### Written problem 1
Please copy out the tolerance ring excerpt in full, word for word.

### Source excerpt

------------------------------------------------------------

Thus, the contact pressure between the inner shaft member 112 and
the seat portions 124b would decrease. It should be noted, however,
that the radius of curvature of the connection portions 127 is
roughly determined by design conditions (requisite torque and an
outer diameter of the inner shaft member 112). Thus, range for
capable of changing in design of the connection portions 127 with
regard to the radius of curvature is not large.
[0010] As described above, the slip torque can be reduced when the
tolerance ring slips repeatedly with respect to one shaft member of
the torque transmission device. There has been a need for a
tolerance ring that is capable of suppressing the reduction in
torque.
BRIEF SUMMARY
[0011] According to one feature of the present invention, a
tolerance ring is arranged in an annular space between an inner
shaft member and an outer shaft member which are concentric with
each other and which overlap each other in a radial direction. When
torque between the two shaft members is smaller than a
predetermined value, the tolerance ring transmits the torque
between the two shaft members, and when the torque between the two
shaft members is not smaller than the predetermined value, the
tolerance ring slips on at least one of the two shaft members to
interrupt the torque transmission between the two shaft members.

------------------------------------------------------------

### Written problem 2
Rewrite the entries from the first line up to and including the line containing "pyautogui.click(x=452, y=120)", swapping "Filter button" for "Sort button" and leaving everything else unchanged.

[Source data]

------------------------------------------------------------

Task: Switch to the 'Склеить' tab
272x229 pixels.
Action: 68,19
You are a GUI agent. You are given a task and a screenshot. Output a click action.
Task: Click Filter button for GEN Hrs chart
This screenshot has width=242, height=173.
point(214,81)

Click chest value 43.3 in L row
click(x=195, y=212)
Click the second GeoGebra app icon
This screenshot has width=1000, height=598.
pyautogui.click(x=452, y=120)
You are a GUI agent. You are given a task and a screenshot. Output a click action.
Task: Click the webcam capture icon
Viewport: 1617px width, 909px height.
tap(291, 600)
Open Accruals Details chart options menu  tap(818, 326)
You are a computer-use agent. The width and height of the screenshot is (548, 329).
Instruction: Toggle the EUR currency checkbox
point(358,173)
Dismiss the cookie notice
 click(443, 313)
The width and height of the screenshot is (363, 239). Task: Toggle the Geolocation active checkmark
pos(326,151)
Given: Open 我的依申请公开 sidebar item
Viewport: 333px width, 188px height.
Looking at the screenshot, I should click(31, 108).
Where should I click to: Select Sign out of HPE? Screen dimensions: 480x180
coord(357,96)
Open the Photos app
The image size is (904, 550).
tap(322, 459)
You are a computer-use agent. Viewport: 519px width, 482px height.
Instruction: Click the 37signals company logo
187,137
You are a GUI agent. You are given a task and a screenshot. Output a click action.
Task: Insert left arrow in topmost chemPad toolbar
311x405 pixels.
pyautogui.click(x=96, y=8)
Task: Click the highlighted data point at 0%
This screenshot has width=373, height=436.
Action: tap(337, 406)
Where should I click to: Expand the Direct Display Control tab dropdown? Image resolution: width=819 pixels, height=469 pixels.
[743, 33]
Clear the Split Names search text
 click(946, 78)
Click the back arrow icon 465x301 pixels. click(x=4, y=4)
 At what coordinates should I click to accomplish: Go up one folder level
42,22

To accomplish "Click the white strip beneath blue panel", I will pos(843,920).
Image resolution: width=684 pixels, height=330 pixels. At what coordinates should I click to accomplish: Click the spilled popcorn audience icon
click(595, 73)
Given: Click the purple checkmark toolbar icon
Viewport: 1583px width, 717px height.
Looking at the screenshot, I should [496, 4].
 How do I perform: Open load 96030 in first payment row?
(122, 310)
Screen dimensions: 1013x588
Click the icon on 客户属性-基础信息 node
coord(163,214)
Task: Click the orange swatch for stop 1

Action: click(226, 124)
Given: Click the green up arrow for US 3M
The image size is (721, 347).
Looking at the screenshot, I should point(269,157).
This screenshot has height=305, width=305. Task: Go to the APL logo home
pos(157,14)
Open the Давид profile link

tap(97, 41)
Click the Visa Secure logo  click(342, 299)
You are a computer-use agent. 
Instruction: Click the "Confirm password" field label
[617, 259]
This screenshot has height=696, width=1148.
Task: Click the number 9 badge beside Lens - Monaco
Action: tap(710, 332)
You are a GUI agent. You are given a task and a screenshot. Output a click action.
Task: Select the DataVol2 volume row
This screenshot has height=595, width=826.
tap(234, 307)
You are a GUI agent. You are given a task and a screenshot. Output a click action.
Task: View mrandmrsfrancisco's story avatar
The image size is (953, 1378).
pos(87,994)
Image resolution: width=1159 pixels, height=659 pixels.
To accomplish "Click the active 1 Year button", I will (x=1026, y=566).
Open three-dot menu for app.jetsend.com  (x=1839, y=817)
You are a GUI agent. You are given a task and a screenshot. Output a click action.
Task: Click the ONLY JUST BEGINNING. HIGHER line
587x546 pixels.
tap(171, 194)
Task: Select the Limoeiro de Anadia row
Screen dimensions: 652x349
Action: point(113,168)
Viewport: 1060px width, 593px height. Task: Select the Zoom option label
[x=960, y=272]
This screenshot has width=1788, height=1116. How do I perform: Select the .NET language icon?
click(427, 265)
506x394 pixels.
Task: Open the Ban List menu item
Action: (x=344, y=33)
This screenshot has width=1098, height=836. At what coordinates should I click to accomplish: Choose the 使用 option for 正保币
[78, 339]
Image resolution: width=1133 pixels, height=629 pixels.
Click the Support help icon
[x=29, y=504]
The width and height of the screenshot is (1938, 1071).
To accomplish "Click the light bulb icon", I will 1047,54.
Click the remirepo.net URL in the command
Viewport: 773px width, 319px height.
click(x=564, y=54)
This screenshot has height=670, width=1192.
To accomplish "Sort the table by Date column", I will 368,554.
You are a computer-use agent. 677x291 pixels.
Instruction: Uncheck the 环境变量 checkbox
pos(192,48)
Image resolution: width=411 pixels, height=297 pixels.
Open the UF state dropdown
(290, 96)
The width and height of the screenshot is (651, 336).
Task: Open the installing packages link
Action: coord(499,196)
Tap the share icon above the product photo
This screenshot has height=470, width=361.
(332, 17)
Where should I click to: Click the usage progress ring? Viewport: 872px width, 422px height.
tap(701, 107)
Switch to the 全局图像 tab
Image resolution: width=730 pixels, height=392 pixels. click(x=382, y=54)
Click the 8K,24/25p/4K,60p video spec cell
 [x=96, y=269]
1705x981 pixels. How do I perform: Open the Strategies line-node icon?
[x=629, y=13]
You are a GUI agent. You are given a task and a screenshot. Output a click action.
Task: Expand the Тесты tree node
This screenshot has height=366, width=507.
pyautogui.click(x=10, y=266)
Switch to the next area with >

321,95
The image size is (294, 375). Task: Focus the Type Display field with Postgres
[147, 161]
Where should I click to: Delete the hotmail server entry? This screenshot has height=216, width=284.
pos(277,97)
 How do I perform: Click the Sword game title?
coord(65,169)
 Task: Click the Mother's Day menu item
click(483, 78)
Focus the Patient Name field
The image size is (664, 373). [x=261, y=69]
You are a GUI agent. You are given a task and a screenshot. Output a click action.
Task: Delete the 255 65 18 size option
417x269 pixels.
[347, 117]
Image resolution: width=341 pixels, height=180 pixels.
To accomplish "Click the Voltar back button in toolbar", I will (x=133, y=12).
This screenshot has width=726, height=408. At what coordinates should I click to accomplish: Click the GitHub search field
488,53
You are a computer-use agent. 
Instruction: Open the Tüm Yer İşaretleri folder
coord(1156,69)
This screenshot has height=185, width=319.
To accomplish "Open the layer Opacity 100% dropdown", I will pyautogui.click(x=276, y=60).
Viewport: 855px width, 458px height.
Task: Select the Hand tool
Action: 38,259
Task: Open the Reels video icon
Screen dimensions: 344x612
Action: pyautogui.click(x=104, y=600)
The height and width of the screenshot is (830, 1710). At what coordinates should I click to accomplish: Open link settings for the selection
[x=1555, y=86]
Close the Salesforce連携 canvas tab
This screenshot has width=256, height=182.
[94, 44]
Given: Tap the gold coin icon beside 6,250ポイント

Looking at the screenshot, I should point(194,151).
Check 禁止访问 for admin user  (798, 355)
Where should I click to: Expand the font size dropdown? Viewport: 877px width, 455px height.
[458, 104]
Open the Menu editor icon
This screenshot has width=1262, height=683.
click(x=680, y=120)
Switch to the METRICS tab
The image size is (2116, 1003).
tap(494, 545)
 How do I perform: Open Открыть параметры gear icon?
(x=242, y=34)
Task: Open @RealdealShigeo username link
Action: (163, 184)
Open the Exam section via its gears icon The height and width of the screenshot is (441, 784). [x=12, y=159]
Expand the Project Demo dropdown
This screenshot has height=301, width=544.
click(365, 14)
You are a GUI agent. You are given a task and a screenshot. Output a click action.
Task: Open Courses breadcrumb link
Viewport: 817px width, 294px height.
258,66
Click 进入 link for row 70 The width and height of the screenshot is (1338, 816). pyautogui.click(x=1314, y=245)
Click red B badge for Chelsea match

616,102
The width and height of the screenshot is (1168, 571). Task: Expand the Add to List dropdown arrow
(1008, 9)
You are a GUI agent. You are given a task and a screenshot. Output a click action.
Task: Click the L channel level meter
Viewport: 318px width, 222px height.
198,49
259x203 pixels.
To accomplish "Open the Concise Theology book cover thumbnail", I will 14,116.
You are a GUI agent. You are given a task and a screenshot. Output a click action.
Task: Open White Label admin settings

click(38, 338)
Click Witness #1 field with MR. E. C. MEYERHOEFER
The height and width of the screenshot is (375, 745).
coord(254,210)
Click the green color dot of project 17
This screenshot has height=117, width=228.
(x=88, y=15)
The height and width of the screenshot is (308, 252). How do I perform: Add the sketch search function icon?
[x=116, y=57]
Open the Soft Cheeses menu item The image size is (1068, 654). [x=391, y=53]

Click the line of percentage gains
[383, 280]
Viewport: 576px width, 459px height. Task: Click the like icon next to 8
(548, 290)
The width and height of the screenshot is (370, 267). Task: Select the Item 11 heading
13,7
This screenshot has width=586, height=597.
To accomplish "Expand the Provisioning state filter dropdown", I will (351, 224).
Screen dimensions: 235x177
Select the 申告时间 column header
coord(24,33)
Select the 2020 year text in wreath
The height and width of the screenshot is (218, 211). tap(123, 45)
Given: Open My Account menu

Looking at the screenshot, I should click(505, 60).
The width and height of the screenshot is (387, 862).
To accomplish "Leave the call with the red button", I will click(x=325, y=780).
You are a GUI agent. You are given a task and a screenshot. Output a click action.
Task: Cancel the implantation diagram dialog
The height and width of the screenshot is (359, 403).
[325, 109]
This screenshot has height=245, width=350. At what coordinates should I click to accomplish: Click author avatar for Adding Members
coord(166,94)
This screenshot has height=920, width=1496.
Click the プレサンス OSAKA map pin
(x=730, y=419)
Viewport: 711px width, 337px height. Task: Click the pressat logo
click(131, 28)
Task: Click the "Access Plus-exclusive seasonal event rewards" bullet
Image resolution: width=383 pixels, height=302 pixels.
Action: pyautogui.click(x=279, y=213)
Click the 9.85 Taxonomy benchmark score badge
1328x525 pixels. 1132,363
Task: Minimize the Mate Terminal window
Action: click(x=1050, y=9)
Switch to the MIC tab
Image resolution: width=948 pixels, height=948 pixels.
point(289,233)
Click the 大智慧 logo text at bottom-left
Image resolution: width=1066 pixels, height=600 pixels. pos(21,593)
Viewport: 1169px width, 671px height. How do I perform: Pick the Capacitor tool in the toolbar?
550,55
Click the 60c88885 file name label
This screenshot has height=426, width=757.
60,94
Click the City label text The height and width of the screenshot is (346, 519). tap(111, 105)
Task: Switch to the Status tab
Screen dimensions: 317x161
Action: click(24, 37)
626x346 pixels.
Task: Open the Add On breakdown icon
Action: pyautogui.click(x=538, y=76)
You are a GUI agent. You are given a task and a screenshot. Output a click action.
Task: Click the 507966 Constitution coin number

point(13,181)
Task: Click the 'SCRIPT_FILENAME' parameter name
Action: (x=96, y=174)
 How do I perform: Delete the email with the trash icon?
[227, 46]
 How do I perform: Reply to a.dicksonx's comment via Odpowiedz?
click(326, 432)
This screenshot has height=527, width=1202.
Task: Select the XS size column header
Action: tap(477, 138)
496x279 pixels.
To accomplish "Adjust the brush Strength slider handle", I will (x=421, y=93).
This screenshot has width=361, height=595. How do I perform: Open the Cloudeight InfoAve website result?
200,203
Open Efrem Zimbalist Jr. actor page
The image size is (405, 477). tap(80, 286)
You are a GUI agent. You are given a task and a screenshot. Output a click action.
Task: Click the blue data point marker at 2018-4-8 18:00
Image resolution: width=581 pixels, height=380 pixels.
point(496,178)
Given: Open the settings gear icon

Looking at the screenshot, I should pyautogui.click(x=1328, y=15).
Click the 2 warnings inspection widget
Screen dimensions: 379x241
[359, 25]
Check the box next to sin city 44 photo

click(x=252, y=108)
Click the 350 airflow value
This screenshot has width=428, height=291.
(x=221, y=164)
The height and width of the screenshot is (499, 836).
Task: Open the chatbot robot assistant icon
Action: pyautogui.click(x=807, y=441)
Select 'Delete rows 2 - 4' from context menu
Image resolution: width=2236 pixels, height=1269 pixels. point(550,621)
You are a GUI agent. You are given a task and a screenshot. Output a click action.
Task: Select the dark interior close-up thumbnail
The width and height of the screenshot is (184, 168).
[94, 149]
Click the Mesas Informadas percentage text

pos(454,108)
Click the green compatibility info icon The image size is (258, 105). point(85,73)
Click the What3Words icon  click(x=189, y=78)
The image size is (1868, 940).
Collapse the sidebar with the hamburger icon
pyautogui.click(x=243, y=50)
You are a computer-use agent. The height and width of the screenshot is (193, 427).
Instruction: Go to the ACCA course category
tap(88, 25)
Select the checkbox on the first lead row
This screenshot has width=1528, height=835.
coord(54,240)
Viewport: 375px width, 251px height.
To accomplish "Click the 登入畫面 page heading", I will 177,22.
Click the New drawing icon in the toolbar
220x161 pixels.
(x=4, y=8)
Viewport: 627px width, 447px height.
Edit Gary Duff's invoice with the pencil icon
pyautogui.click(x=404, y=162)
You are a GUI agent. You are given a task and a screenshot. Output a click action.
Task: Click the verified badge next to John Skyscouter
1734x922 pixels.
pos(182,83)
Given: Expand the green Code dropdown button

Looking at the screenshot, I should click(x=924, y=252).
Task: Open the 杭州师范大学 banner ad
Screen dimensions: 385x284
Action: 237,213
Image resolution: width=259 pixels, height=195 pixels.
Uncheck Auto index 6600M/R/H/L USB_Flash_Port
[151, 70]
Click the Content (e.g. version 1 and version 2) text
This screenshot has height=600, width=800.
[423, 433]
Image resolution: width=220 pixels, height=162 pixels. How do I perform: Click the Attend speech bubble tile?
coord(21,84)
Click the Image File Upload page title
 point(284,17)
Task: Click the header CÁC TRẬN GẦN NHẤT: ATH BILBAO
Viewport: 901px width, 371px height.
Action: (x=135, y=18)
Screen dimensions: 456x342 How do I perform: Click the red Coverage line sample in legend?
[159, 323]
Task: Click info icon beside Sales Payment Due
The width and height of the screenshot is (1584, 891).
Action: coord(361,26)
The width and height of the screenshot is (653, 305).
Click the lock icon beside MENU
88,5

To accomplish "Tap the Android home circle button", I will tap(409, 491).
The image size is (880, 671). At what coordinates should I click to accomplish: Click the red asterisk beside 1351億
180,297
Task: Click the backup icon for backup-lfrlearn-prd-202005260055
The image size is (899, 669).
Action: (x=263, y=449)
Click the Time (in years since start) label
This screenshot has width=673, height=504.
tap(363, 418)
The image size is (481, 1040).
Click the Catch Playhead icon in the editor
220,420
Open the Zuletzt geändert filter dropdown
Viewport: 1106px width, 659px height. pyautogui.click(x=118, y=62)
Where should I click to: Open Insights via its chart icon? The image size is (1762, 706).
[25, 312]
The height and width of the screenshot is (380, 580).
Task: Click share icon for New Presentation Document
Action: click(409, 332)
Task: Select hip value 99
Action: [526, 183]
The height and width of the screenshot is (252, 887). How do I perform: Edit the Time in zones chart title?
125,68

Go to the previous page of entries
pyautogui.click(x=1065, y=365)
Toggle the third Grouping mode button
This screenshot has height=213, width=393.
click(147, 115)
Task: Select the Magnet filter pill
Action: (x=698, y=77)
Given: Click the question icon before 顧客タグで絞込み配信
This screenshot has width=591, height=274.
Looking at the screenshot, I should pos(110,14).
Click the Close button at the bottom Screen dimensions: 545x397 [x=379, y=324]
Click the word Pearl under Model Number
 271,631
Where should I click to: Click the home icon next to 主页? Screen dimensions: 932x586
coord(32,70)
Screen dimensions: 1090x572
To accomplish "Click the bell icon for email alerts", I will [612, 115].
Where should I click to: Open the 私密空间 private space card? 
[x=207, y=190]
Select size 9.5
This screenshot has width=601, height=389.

------------------------------------------------------------

### Final result 1
Thus, the contact pressure between the inner shaft member 112 and
the seat portions 124b would decrease. It should be noted, however,
that the radius of curvature of the connection portions 127 is
roughly determined by design conditions (requisite torque and an
outer diameter of the inner shaft member 112). Thus, range for
capable of changing in design of the connection portions 127 with
regard to the radius of curvature is not large.
[0010] As described above, the slip torque can be reduced when the
tolerance ring slips repeatedly with respect to one shaft member of
the torque transmission device. There has been a need for a
tolerance ring that is capable of suppressing the reduction in
torque.
BRIEF SUMMARY
[0011] According to one feature of the present invention, a
tolerance ring is arranged in an annular space between an inner
shaft member and an outer shaft member which are concentric with
each other and which overlap each other in a radial direction. When
torque between the two shaft members is smaller than a
predetermined value, the tolerance ring transmits the torque
between the two shaft members, and when the torque between the two
shaft members is not smaller than the predetermined value, the
tolerance ring slips on at least one of the two shaft members to
interrupt the torque transmission between the two shaft members.

### Final result 2
Task: Switch to the 'Склеить' tab
272x229 pixels.
Action: 68,19
You are a GUI agent. You are given a task and a screenshot. Output a click action.
Task: Click Sort button for GEN Hrs chart
This screenshot has width=242, height=173.
point(214,81)

Click chest value 43.3 in L row
click(x=195, y=212)
Click the second GeoGebra app icon
This screenshot has width=1000, height=598.
pyautogui.click(x=452, y=120)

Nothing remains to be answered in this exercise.